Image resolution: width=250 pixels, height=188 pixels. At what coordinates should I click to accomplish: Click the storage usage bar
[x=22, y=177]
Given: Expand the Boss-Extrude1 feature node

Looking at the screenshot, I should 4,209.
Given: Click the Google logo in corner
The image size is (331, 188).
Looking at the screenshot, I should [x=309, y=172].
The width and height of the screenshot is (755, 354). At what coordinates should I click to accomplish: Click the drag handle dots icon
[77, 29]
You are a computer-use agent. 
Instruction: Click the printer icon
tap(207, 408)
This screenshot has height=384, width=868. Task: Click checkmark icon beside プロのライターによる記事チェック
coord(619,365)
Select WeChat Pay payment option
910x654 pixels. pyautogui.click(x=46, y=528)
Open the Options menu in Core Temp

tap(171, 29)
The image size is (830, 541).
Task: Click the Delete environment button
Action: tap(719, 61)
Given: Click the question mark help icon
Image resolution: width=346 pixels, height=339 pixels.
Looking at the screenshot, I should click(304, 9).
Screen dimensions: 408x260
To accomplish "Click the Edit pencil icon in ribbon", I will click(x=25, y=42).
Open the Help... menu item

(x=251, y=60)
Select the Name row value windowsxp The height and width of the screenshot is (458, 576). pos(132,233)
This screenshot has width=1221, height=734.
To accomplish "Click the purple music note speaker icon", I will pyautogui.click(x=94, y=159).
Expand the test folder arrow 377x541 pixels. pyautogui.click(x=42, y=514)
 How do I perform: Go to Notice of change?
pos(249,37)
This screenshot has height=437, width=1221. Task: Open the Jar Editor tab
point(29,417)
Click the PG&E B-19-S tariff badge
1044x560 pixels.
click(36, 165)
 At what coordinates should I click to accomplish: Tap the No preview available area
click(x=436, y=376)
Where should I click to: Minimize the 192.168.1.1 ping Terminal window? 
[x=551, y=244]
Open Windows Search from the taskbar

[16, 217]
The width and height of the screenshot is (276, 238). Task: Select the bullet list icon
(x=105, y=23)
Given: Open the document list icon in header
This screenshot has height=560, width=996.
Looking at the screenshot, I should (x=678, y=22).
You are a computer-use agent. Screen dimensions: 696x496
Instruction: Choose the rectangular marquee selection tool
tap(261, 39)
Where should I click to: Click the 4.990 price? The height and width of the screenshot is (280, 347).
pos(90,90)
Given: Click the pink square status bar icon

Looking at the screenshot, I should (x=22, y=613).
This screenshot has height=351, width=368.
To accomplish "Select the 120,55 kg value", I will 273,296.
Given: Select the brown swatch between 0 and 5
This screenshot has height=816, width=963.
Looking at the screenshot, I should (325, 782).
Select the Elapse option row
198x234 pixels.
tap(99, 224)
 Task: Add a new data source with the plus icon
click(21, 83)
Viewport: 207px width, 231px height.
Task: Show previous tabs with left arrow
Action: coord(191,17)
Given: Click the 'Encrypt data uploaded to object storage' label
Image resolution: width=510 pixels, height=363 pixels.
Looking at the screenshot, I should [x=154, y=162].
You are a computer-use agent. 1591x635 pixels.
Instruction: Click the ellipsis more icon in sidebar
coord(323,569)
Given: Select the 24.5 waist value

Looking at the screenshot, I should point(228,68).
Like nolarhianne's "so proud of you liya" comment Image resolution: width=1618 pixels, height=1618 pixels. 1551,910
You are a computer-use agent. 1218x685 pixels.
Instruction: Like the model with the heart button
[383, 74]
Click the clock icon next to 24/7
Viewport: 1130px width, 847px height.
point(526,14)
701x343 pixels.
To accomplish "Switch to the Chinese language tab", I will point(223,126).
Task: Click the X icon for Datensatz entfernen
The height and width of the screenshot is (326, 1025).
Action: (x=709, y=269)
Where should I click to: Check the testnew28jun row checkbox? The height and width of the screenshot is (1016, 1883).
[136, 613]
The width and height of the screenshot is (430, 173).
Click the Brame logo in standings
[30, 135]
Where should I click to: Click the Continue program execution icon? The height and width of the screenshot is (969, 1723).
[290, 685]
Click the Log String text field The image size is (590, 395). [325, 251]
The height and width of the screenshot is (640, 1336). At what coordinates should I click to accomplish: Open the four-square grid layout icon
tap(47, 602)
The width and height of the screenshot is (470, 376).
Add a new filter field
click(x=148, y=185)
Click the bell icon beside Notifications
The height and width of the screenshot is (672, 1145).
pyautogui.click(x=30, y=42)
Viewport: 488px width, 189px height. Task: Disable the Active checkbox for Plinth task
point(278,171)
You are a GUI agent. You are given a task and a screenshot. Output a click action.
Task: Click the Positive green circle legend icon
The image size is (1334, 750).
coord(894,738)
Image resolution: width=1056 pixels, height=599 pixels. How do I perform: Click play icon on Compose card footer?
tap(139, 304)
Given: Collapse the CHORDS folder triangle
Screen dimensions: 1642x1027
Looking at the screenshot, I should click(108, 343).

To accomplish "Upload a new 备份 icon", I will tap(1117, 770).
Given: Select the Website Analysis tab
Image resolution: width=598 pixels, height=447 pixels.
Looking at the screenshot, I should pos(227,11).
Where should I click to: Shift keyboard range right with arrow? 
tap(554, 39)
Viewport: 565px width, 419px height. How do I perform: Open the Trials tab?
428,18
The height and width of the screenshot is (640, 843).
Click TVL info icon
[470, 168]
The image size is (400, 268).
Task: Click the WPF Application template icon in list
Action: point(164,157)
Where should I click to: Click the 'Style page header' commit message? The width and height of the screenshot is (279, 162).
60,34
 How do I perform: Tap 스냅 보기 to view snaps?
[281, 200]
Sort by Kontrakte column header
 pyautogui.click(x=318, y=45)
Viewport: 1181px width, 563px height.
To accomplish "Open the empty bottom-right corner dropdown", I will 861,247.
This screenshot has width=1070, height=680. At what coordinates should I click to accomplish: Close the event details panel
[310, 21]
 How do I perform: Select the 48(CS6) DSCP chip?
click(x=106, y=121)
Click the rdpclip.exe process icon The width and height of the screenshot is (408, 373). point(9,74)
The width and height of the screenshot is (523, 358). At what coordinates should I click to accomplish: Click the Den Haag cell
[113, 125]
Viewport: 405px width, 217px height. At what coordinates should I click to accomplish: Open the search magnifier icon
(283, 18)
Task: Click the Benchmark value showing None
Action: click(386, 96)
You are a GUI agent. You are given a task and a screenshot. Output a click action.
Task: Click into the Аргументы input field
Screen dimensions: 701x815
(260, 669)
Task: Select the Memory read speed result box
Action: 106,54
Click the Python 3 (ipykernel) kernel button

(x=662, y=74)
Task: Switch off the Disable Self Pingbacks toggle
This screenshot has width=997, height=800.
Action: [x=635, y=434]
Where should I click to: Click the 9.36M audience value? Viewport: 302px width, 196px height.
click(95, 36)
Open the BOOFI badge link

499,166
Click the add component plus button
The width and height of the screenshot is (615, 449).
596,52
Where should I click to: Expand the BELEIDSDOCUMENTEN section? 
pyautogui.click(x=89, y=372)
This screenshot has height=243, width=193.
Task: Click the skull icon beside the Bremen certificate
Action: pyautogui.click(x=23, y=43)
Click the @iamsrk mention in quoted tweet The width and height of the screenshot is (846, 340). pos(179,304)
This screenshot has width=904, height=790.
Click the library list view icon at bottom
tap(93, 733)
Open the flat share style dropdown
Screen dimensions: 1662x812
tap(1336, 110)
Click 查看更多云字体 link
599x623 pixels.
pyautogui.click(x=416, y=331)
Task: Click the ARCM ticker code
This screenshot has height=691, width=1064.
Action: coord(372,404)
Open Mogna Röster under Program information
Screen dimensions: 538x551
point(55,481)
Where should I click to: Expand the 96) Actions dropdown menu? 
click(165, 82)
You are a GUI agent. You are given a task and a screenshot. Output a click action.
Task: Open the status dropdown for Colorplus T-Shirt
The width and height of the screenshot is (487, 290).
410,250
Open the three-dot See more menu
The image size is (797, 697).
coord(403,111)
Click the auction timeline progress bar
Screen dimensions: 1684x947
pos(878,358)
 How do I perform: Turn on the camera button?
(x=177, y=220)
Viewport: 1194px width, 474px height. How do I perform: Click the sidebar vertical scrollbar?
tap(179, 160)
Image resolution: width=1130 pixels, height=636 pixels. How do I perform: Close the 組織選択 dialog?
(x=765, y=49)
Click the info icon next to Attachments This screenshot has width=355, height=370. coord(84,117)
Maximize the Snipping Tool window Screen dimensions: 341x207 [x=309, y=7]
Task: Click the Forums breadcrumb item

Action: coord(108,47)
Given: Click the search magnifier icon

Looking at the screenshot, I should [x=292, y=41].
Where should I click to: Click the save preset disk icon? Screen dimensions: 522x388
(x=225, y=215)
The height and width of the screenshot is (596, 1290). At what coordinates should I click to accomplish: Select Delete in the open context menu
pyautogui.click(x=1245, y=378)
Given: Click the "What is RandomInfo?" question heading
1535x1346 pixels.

- TASK BRIEF -
Copy out the listing above word for word, from its first line through the line containing "Action: tap(719, 61)".

- SOLUTION BELOW -
Image resolution: width=250 pixels, height=188 pixels. At what coordinates should I click to accomplish: Click the storage usage bar
[x=22, y=177]
Given: Expand the Boss-Extrude1 feature node

Looking at the screenshot, I should 4,209.
Given: Click the Google logo in corner
The image size is (331, 188).
Looking at the screenshot, I should [x=309, y=172].
The width and height of the screenshot is (755, 354). At what coordinates should I click to accomplish: Click the drag handle dots icon
[77, 29]
You are a computer-use agent. 
Instruction: Click the printer icon
tap(207, 408)
This screenshot has height=384, width=868. Task: Click checkmark icon beside プロのライターによる記事チェック
coord(619,365)
Select WeChat Pay payment option
910x654 pixels. pyautogui.click(x=46, y=528)
Open the Options menu in Core Temp

tap(171, 29)
The image size is (830, 541).
Task: Click the Delete environment button
Action: tap(719, 61)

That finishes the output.